Lifestyle factors and coagulation activation markers: the Caerphilly Study.

Coagulation activation markers are being investigated as risk factors for cardiovascular disease; we examined the contribution of several lifestyle factors to variation in plasma levels of several activation markers measured in a population-based study of 1947 men. Smoking, alcohol, body mass index (BMI), leisure and work activity, social class, and use of prescribed medicines were each examined in turn. Specific assays of fibrin D-dimer and von Willebrand factor (vWF) activity showed similar relationships to lifestyle variables as we observed previously for less specific assays of D-dimer and vWF antigen.

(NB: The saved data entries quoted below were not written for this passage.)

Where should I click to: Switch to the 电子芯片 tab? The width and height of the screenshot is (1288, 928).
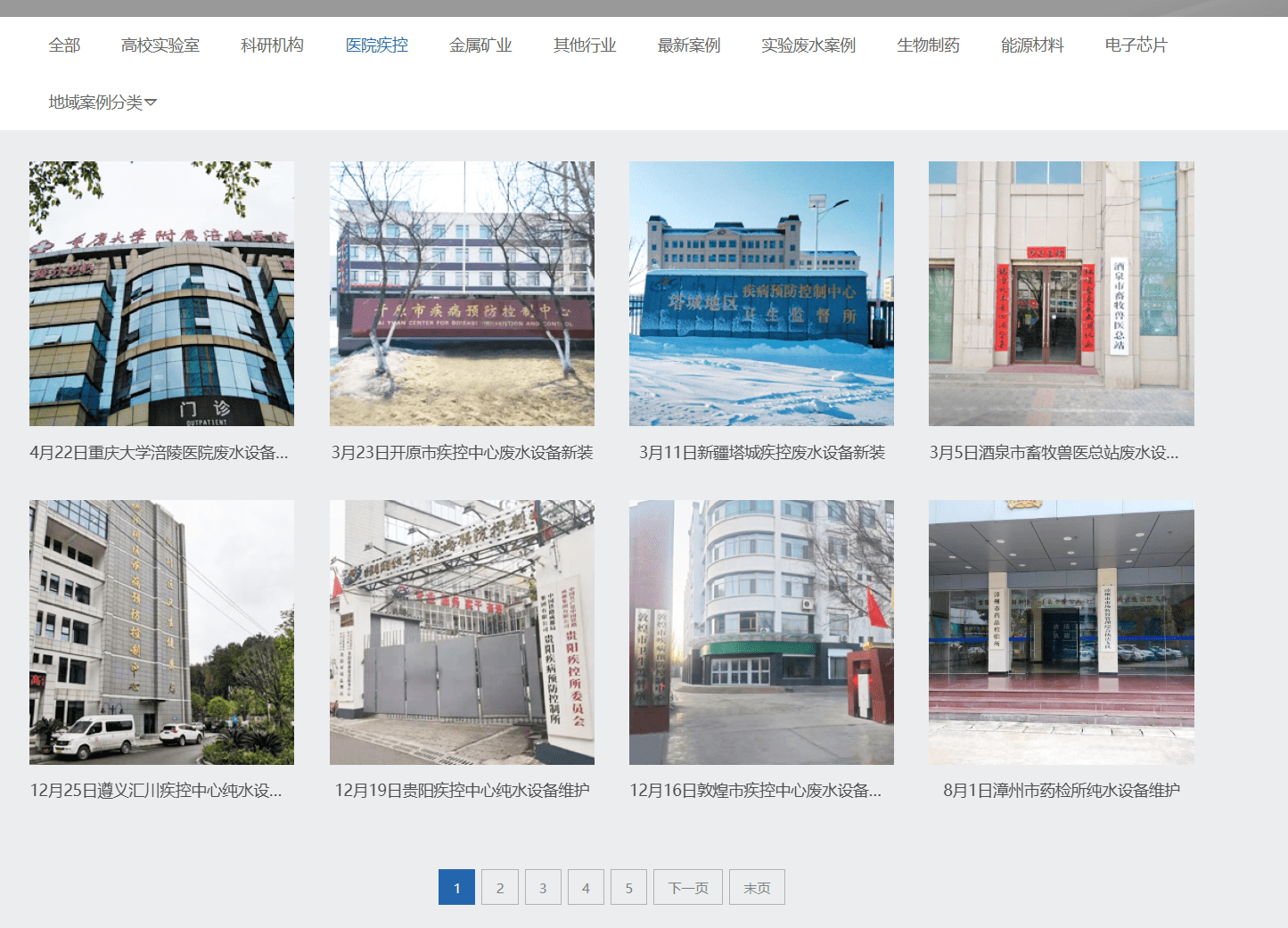pyautogui.click(x=1136, y=45)
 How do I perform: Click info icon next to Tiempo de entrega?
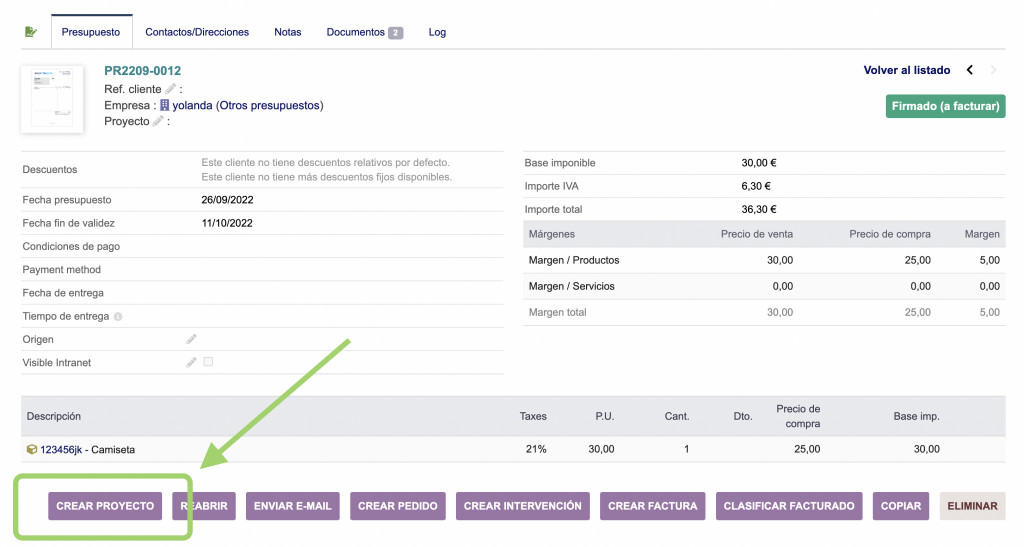[x=118, y=317]
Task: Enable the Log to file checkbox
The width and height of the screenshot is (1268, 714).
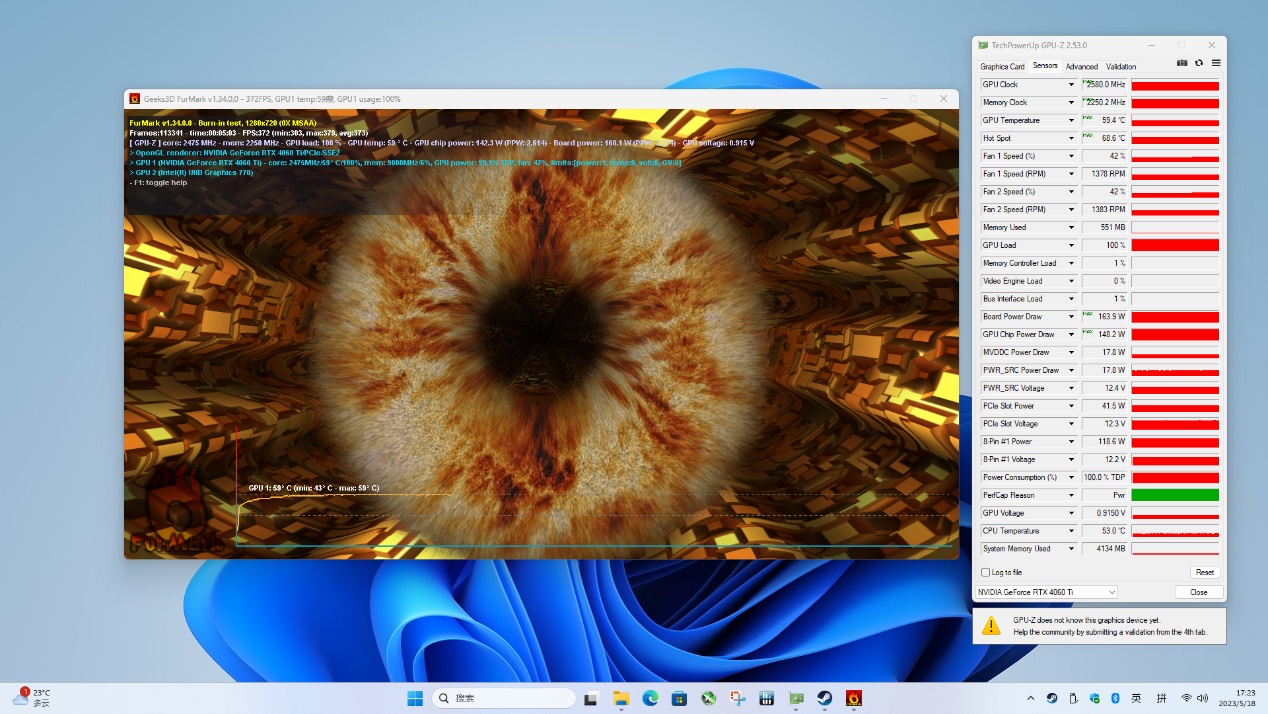Action: point(986,572)
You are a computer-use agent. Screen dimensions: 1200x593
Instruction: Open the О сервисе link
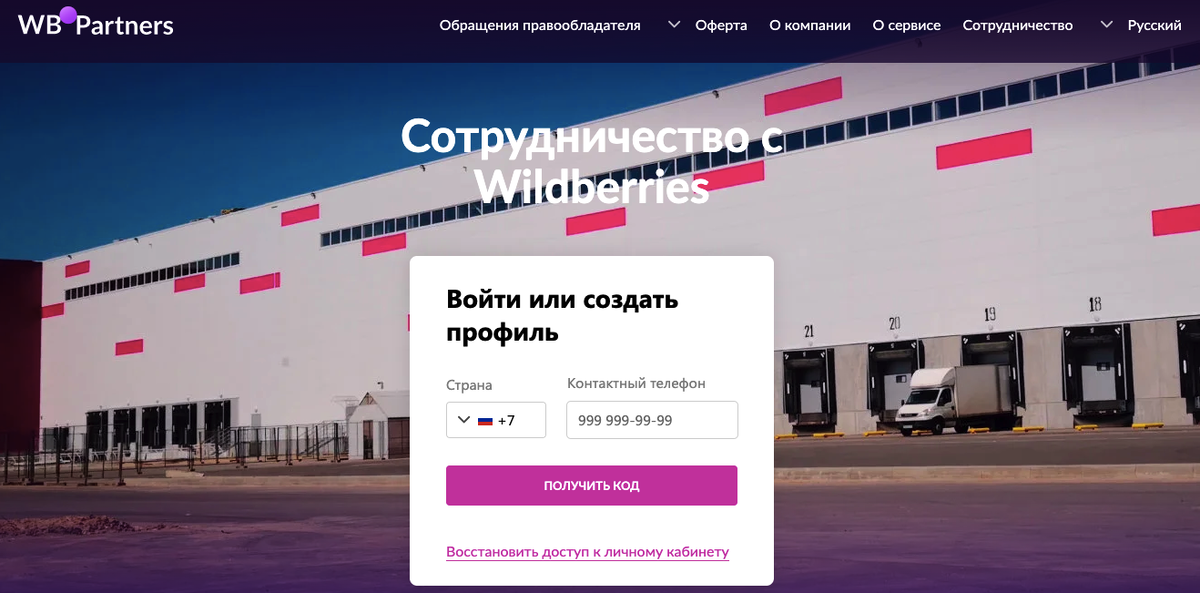click(x=907, y=25)
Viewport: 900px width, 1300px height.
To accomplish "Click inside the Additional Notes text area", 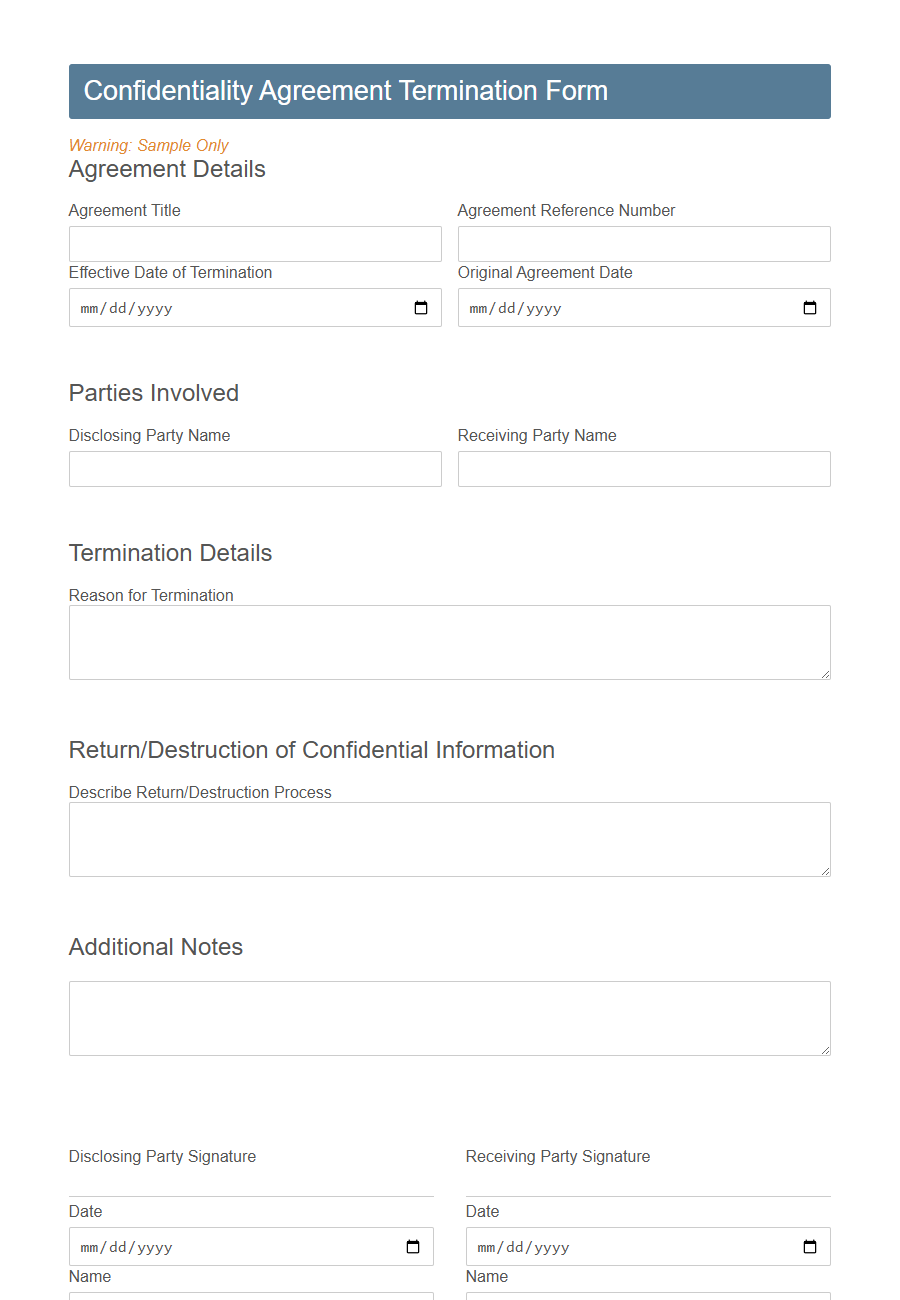I will tap(449, 1017).
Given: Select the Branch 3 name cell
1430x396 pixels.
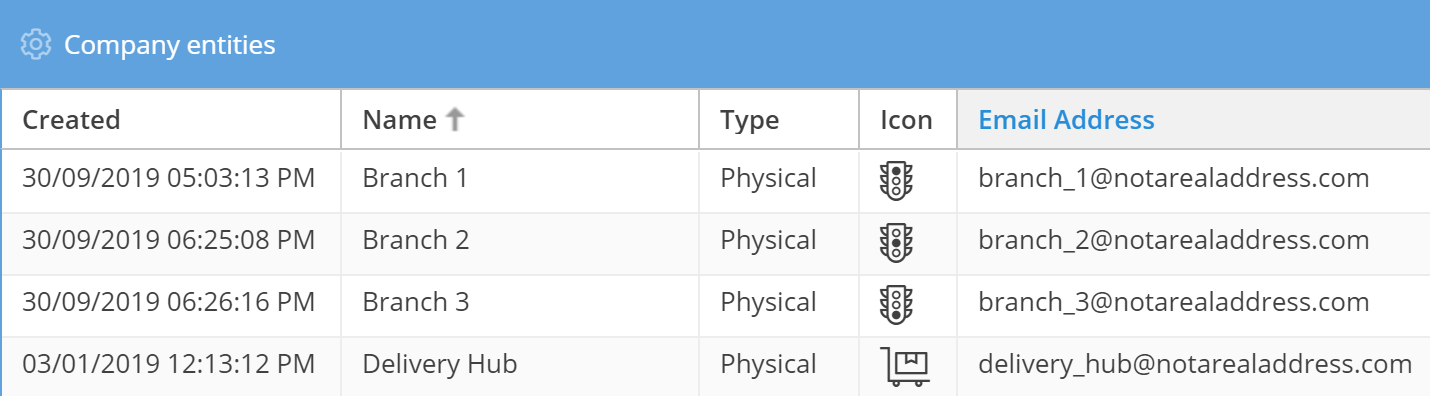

D-dimer levels increased with age, in smokers and in men taking prescribed medication, and were negatively associated with leisure time activity. vWF activity increased with age and showed a U-shaped distribution with BMI. Factors VIIc and VIIIc and thrombin-antithrombin complexes were associated with BMI, factor VIIIc and prothrombin fragments 1 + 2 (F1 + 2) were associated with age, activated partial thromboplastin time (aPTT) and F1 + 2 were associated with smoking, and aPTT showed a small negative association with alcohol consumption. We conclude that lifestyle modification has the possibility of favourably influencing several of these risk markers. In particular, cigarette smoking has a possibly reversible effect on coagulation activation (measured by F1 + 2 and D-dimer).